### [YOUR TASK]
Would you give the number of lines in the entries that contain the word "pixels"? Nothing else is needed.

━━ DATA PROVIDED ━━

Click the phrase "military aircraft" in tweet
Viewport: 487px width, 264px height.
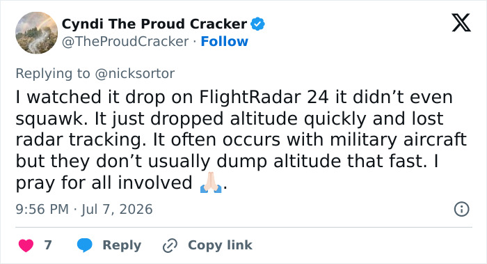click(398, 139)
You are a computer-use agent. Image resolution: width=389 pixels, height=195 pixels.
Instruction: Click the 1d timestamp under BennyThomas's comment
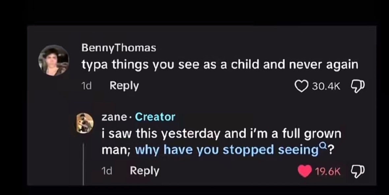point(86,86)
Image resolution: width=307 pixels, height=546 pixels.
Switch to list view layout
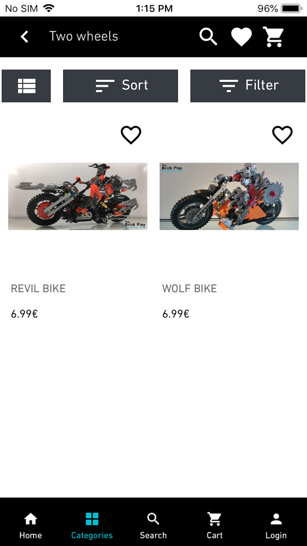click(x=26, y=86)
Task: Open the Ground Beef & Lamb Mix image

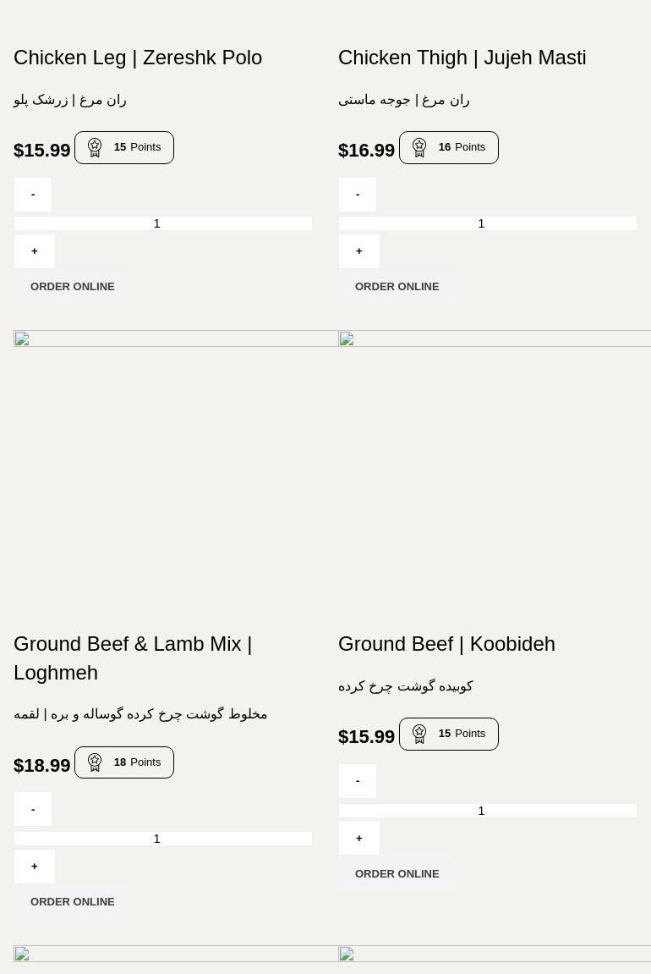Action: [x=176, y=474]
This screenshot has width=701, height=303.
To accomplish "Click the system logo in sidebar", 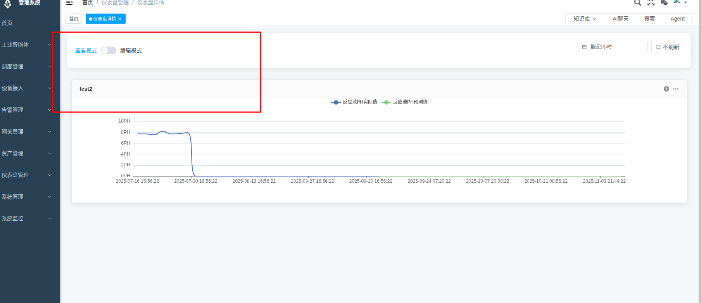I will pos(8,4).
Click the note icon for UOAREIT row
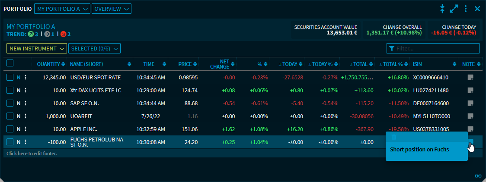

━━━

### [WORKED SOLUTION]
2